Jobs:
A. Output the passage on Nigeria's supplementary budget below, starting with "Oluwatosin Oladetan, (MBA, ACCA, PMP, NIM, FMVA, BIDA), a" and going on through "Volunteering Contributing Analyst.".
B. For each statement, say whether the passage on Nigeria's supplementary budget below agrees with it, and quote the deciding words from the passage. (i) The supplementary budget was presented in October 2023. (ii) Nigeria's year-on-year inflation rate in September 2023 was lower than in August. (iii) The supplementary budget amounts to 20 percent of the original proposed 2023 budget.
C. List every credential abbreviation given in parentheses after the contributor's name in the passage on Nigeria's supplementary budget below.

Extract to read:
Oluwatosin Oladetan, (MBA, ACCA, PMP, NIM, FMVA, BIDA), a business and corporate strategist, financial analyst, project manager, process improvement and engineering professional, is a Volunteering Contributing Analyst.
President Bola Tinubu of Nigeria presented a supplementary budget of N2.18 trillion to the country’s National Assembly in October 2023. This supplementary budget is a 10 percent proportion of the original proposed 2023 budget. Ten percent is about 37.4 percent of the 18-year climax year-on-year inflation rate of 26.7 percent attained by Nigeria in September 2023, an uptick from the August year-on-year inflation rate of 25.8 percent. This infers that this proportion of the original budget is not out of place amidst the heightening ‘shege’ (the now popular lexicon for the toughening adverse condition of the people) influenced by the removal of fuel subsidy, Nigerian currency devaluation, and other adverse economic indices.

Information provided:
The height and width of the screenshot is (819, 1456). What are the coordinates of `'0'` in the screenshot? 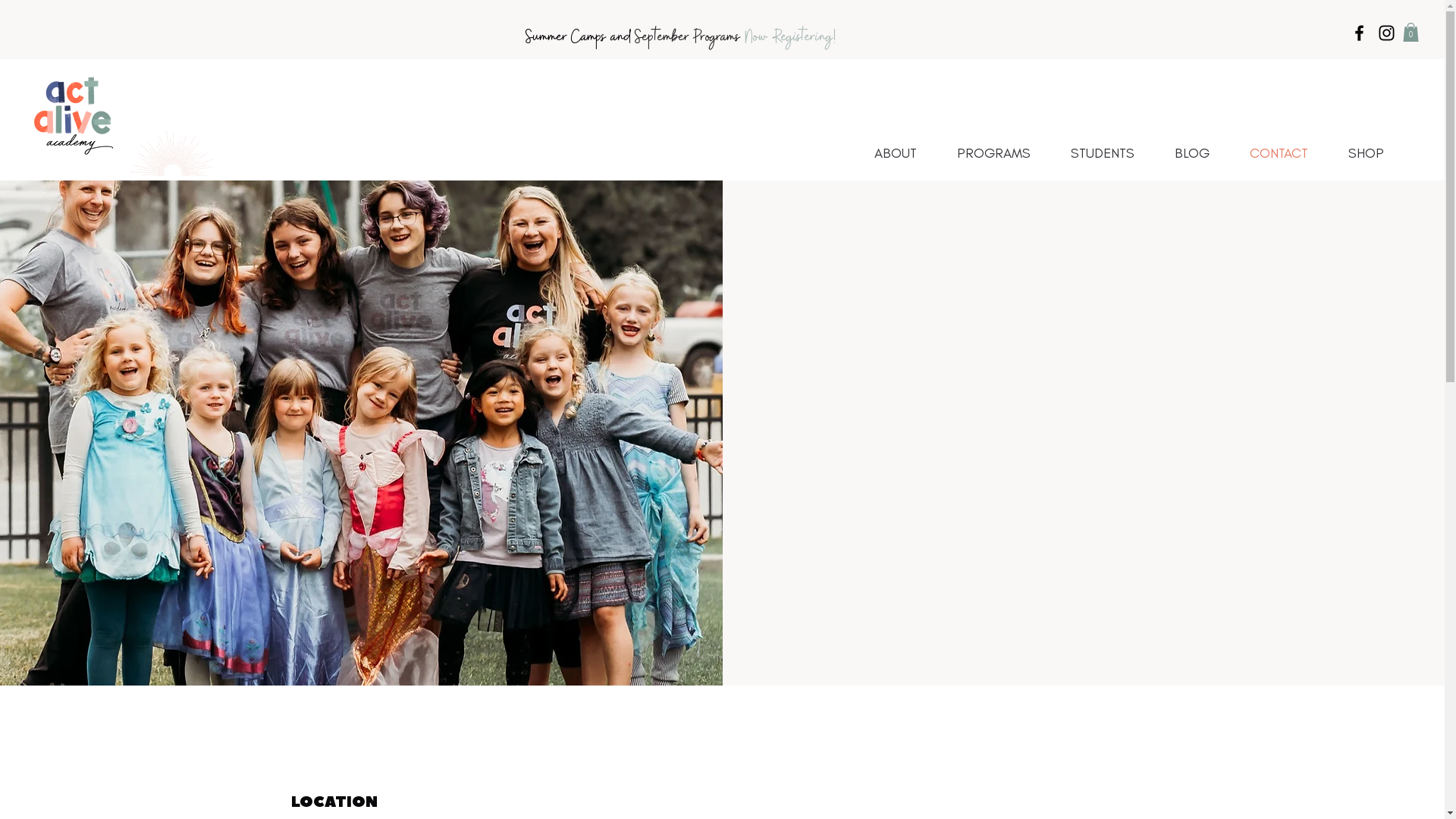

Solutions by task:
A.
Oluwatosin Oladetan, (MBA, ACCA, PMP, NIM, FMVA, BIDA), a business and corporate strategist, financial analyst, project manager, process improvement and engineering professional, is a Volunteering Contributing Analyst.

B.
(i) Yes: "presented a supplementary budget of N2.18 trillion"; "in October 2023"
(ii) No: "an uptick from the August year-on-year inflation rate of 25.8 percent"
(iii) No: "This supplementary budget is a 10 percent proportion of the original proposed 2023 budget."

C. MBA, ACCA, PMP, NIM, FMVA, BIDA